# PROBLEM DETAILS
Select and copy each line of the material below that contains the string "bounding". The match is case-sensitive.
+--
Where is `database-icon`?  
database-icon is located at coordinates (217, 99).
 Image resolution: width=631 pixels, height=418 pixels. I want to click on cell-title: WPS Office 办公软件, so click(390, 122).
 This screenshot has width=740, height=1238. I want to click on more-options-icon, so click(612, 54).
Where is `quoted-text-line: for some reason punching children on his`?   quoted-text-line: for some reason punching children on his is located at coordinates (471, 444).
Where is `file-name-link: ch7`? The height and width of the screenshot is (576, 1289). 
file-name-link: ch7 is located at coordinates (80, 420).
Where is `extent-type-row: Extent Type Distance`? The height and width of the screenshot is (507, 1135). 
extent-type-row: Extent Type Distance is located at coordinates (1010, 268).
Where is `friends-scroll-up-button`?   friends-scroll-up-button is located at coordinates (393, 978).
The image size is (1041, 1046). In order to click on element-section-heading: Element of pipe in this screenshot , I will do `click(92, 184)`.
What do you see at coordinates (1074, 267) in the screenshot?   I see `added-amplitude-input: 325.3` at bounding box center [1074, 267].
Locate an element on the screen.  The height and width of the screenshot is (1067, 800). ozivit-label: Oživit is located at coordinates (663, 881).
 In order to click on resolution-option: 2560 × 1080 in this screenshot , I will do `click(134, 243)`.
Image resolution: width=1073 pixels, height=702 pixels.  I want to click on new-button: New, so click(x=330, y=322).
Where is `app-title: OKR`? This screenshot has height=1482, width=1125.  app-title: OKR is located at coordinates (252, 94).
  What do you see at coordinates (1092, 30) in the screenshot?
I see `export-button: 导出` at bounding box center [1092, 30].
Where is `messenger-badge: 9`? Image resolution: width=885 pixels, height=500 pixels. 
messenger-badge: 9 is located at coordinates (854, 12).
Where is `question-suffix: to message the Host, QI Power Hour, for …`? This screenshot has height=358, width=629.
+--
# YOUR SOLUTION
What do you see at coordinates (1074, 267) in the screenshot?   I see `added-amplitude-input: 325.3` at bounding box center [1074, 267].
I see `export-button: 导出` at bounding box center [1092, 30].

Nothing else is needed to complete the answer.